After skulking around the crime scene as only he can, Dexter pieces together the truth. Harrison was the aggressor in the incident with Ethan, and his wound was self-inflicted. In the final frame of the episode, Dexter’s face curls into a satisfied smile as he realizes his son takes after him in the best version of the worst way. Dexter’s reaction is really fascinating considering how little he actually knows about Harrison or the rationale for his actions. On the surface, Harrison went to extreme ends to stop a potential mass murderer from realizing his destructive goals. It’s exactly what Dexter would have done, and it’s his perfect example of the good that can result when Harry’s code is applied. But Dexter’s a fool if he doesn’t share Ghost Deb’s concern that Harrison shares a weapon of choice with the Trinity Killer.

Jack Alcott
Jack Alcott
Photo: Seacia Pavao/Showtime

Speaking of Trinity, Harrison gets a moment to reflect on his formative trauma in an episodic arc that suggests he views his dark passenger as a curse rather than a gift. It’s conceivable that someday Harrison might learn to appreciate his knack for ferreting out murderers and mitigating the damage they can cause, much as Dexter did when he invented his “Dark Defender” alter ego. But for now, it’s a bummer, in part because Ethan is to Harrison as Brian Moser was to Dexter. Harrison is the more sophisticated and scrupulous version of Ethan—he’d never leave a notebook of crude murder drawings for someone to find—but he’s a brooding misfit who understands the urge to neutralize the bullies.

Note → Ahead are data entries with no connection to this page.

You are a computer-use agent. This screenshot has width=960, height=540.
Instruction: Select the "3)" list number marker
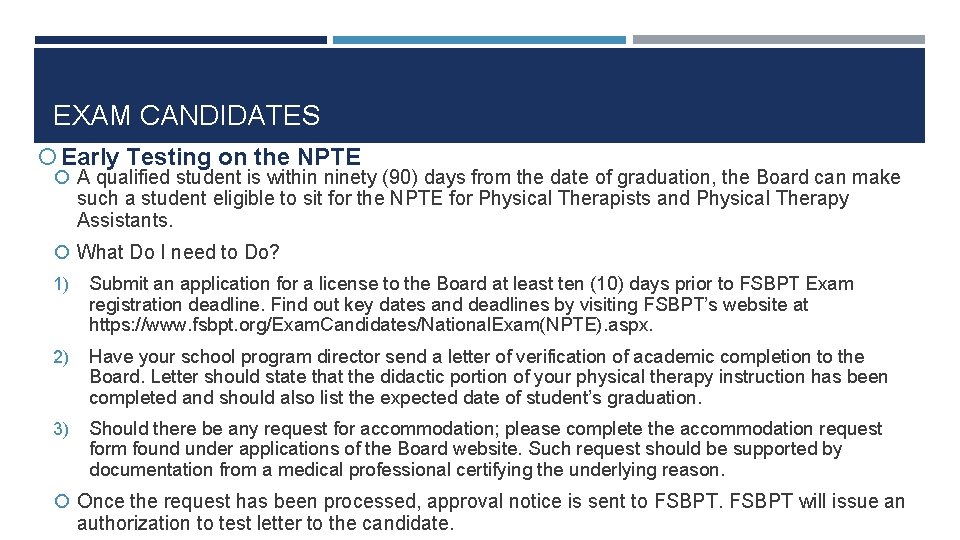[x=59, y=430]
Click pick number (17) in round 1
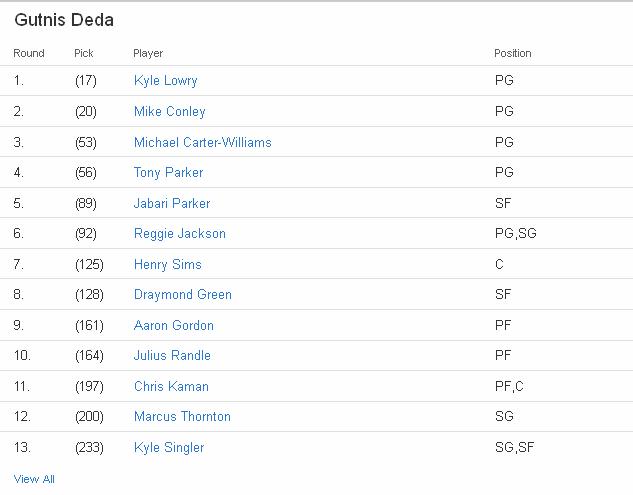 tap(85, 81)
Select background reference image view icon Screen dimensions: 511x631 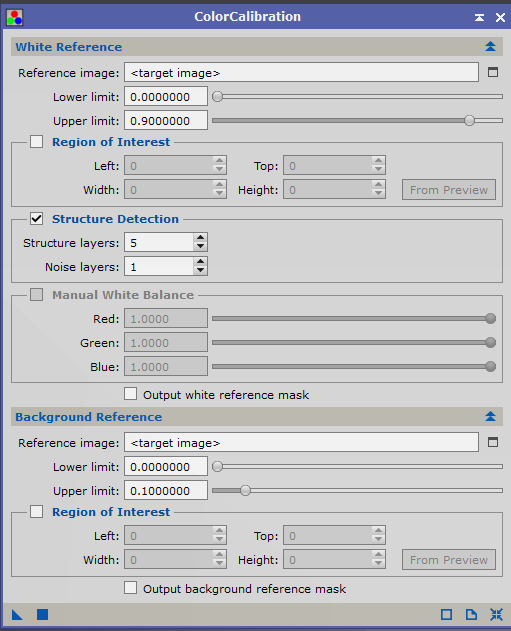coord(493,442)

There’s a right and wrong way to indulge that urge, and in Harrison’s mind, Ethan went too far across the line. An intimidating chokehold is one thing, but that notebook established motive and intent, and he had the means thanks to his dad’s cache of weapons from Fred’s Fish and Game. Any day could have been the day when Ethan decided he had the right opportunity to combine all the other elements of his would-be crime spree. Harrison, as far as we know, couldn’t let that happen, so he took on the burden of preventing it. And what a burden it is, especially when Harrison comes to check on his victim and finds Ethan’s parents struggling to find the silver lining around Harrison’s proactive solution to the Ethan problem.


And so, like his father before him, Harrison has made the righteous choice even though it’s the one destined to leave him lonely, and it wasn’t easy for him. He seems to have somehow absorbed the same code that had to be manually drilled into Dexter as a child. With Dexter’s tutelage, he could be the greatest serial killer that ever was. You can’t blame a guy for getting overly excited about his child’s potential.

Stray observations

  • The season’s villain has finally been confirmed to be Kurt Caldwell, who is revealed to be the proprietor of The Fillin’ Station, Iron Lake’s fuel cafe, as well as The Killin’ Station, Iron Lake’s least reviewed Airbnb. I’m not even sorry for that pun, further proof that sociopaths walk among us.
  • Caldwell is still claiming to have FaceTimed with Matt and is avoiding Angela at all costs. Is it because, as Ghost Deb theorizes, he’s trying to take revenge on whoever he thinks Matt’s killer is?
  • Angela seems like she’ll be less interested in the Caldwell mystery for a while now that she’s reluctantly teamed up with Molly Park to track down the many girls to go missing in the area.
  • Harrison didn’t look like he was learning brand new information when he listened to Molly’s podcast episode about the Trinity Killer. He looked like he was sucking air through a cavity to see if it still hurts. (It does.)
  • “He even eats like me,” says Dexter as Harrison eats like a starved wolf, just as Dexter tore up that ham steak in the original opening credit sequence.
  • Molly refers to Angela’s photo wall of missing girls as her “Carrie wall,” presumably a reference to another Showtime series that overstayed its welcome and will inevitably be rebooted.